Data provided section start

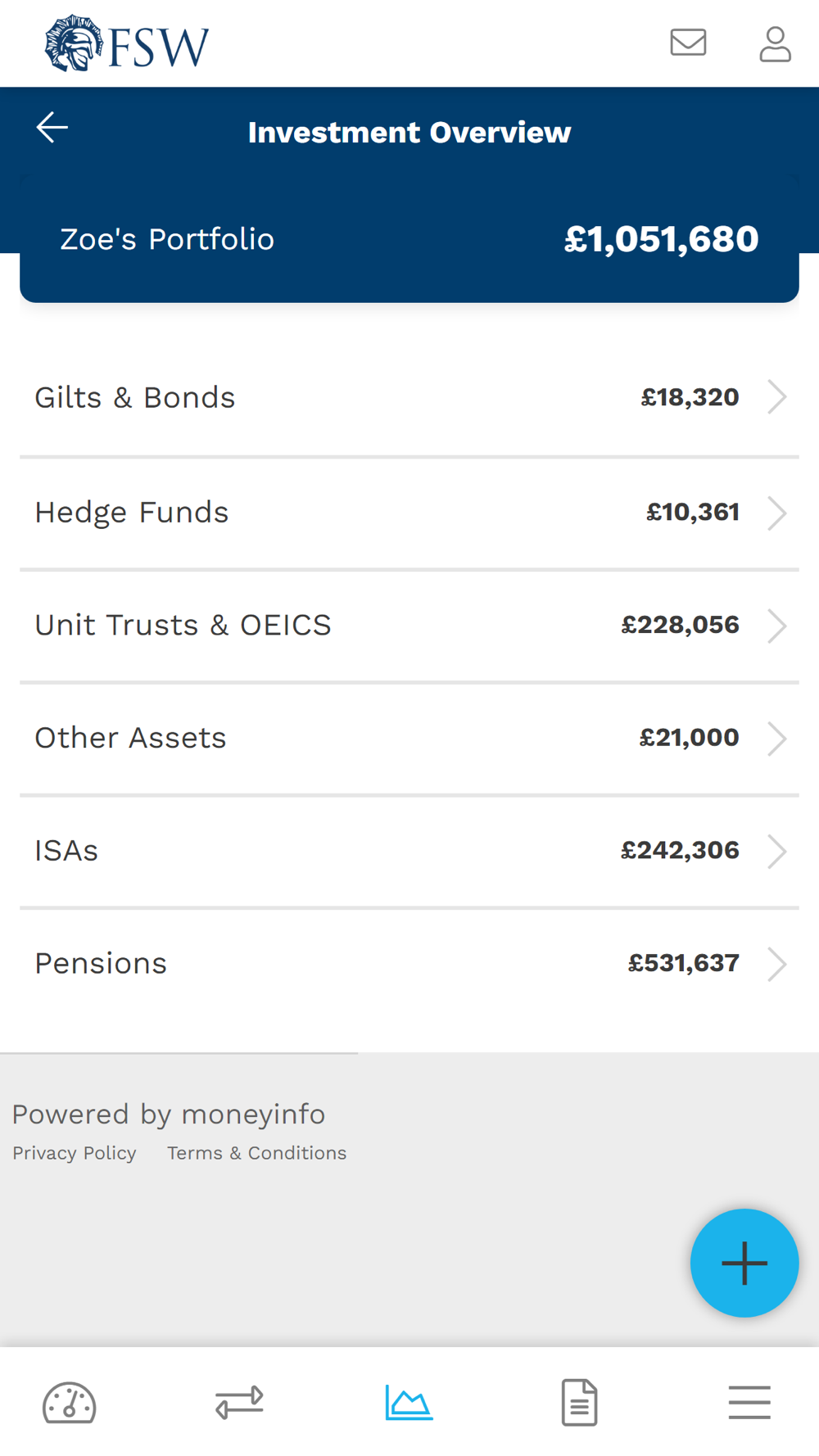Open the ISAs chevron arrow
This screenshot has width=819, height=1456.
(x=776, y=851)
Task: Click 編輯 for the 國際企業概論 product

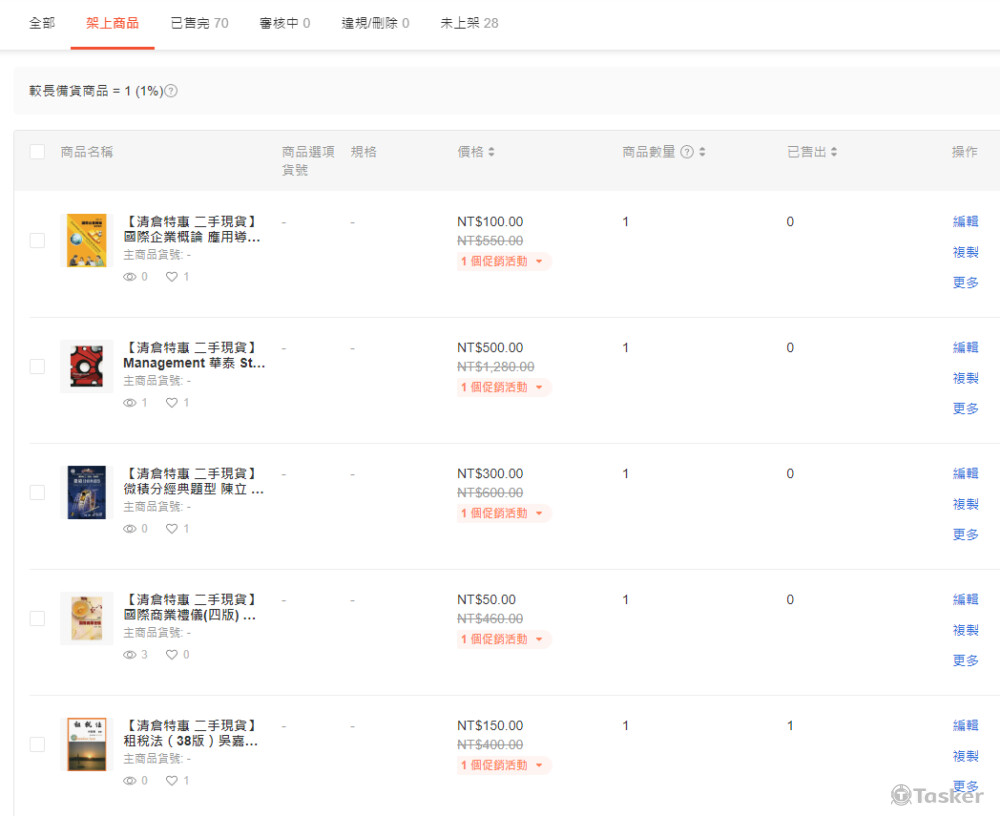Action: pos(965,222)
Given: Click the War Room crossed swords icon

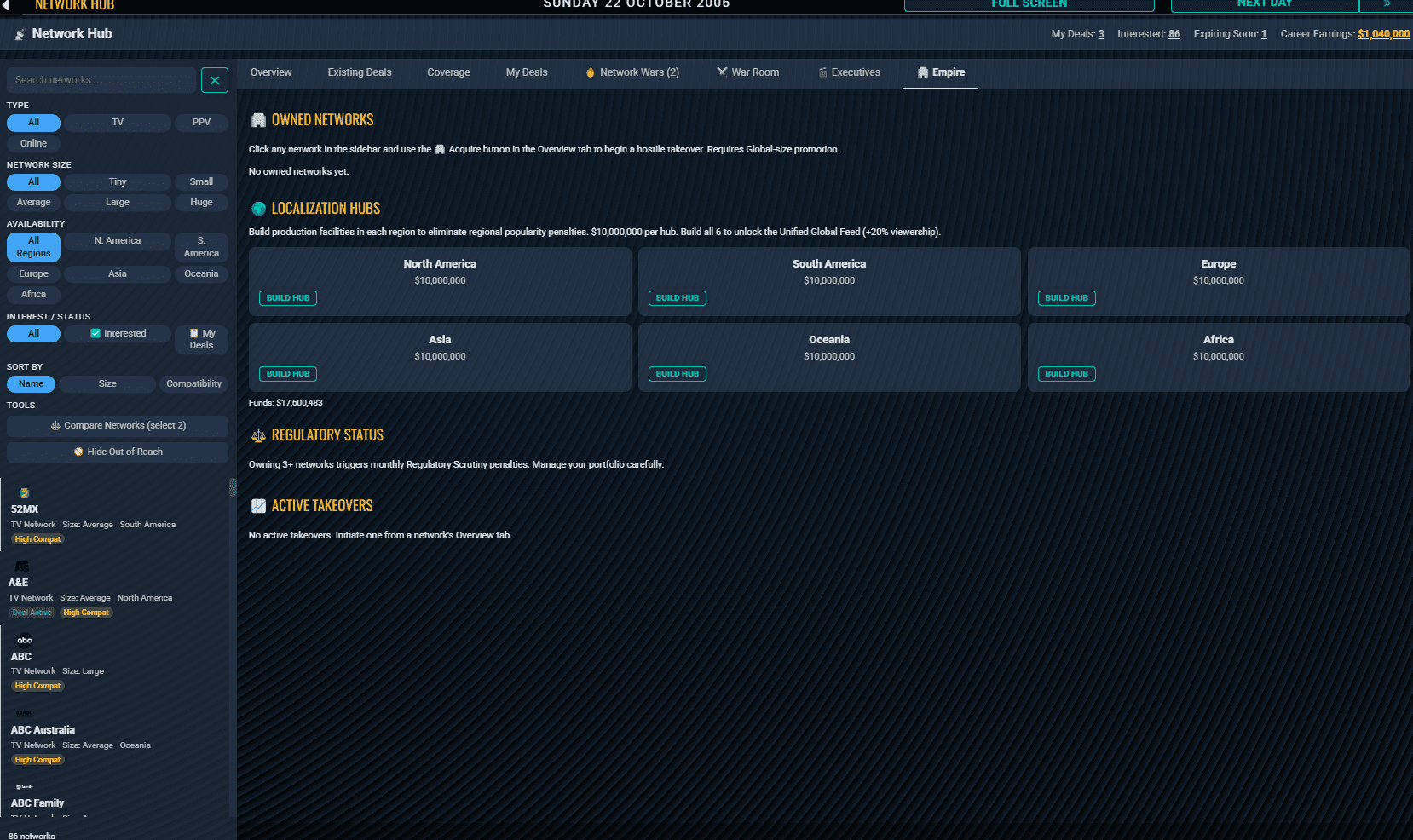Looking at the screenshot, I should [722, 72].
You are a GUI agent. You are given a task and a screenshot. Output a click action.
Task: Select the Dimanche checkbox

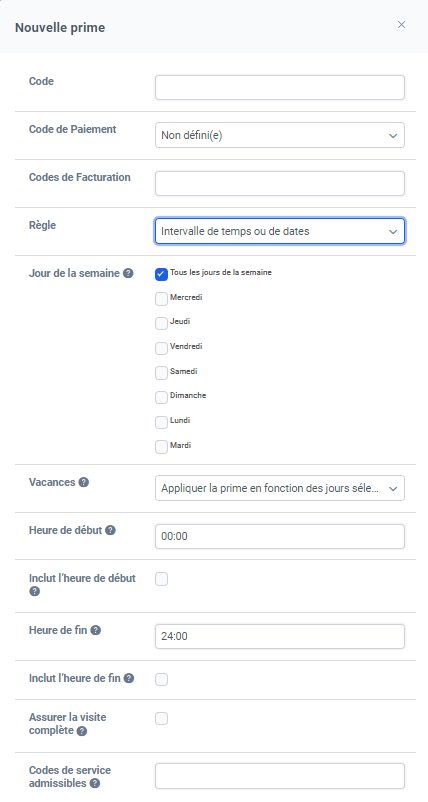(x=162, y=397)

Data provided section end

▶ **Problem to work on**: Please print the span that begins at the line holding "Task: Click 編輯 for the 國際企業概論 product" and ends at the last line of the data, both ends included, with no pictures.

▶ **Solution**:
Task: Click 編輯 for the 國際企業概論 product

Action: pos(965,222)
Given: Click the War Room crossed swords icon

Looking at the screenshot, I should [722, 72].
You are a GUI agent. You are given a task and a screenshot. Output a click action.
Task: Select the Dimanche checkbox

(x=162, y=397)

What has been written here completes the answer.